Shareholders may also lend funds to the company. A discussion would be required as to whether each loan should have certain rights (which can be different for each) such as:
- interest rate
- monthly repayment amount
- right to convert into shares
- any other rights
You should also consider establishing an employee share option scheme to motivate key people.
2. Pre-emption rights
All shareholders should have the right to invest in future funding rounds to avoid being diluted. This does not mean shareholders have to put more money in, but if they want to and are able to, they have that right to maintain their ownership in any future funding round.
3. Leaver shares
An investor may leave the company. Shares may be subject to reverse vesting - commonly shares are earned monthly over 3 years meaning, for example, that if a holder leave after 12 months, the company has the right to buy back two-thirds of the relevant shares.

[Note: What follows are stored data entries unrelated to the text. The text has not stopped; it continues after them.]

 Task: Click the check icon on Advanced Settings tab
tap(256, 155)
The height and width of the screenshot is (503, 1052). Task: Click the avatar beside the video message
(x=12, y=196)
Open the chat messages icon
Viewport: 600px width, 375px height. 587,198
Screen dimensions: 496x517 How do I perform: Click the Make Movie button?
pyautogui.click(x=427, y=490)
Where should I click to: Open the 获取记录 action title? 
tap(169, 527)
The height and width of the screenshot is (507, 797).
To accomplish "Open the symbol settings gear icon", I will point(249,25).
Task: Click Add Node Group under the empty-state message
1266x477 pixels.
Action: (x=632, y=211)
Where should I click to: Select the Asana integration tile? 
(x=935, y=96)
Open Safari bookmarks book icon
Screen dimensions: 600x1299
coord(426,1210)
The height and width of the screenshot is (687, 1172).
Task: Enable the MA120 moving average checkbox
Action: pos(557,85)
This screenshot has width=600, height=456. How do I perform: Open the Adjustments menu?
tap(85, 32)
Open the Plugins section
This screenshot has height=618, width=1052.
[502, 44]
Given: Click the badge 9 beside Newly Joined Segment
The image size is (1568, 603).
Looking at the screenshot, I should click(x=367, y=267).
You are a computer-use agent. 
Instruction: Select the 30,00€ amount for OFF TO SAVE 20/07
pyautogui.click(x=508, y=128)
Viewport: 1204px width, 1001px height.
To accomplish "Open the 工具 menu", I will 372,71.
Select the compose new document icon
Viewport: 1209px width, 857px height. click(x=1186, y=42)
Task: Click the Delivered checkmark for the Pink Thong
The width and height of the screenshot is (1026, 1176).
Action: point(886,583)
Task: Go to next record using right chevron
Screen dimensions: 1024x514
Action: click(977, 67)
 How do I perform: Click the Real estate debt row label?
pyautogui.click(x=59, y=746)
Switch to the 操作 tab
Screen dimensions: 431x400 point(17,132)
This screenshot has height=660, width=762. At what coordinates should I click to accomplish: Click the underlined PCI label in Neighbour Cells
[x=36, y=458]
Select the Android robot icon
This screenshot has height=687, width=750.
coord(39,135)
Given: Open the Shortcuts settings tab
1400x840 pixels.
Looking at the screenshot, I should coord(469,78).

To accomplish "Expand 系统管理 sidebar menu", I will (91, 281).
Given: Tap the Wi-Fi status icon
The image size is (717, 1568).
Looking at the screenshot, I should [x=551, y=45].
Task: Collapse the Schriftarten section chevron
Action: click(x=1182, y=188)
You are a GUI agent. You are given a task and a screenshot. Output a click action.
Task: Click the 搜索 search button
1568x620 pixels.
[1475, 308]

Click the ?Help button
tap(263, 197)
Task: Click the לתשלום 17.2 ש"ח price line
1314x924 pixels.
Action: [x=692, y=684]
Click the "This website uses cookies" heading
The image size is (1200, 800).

4. Right of first refusal and co-sale
If any shareholder wants to sell the shares to someone else, other investors should have the option to buy those shares on the same terms or to sell their shares, again on the same terms.
If shareholders owning more than usually a majority of the shares want to sell their shares (typically to accept an acquisition offer) then, as long as the Board of Directors and a majority of the investors approve it, all other shareholders must also sell their shares. This protects all shareholders from, say, one shareholder refusing to sell the shares in an acquisition offer and blocking a deal everyone else wants to see happen.
6. Liquidation preference
If the company is sold, shareholders should get the higher of the amount of invested or the ownership percentage of the sale value.
In the worst case if the company is wound down with very little left, then anything left would be distributed in proportion to the shares held.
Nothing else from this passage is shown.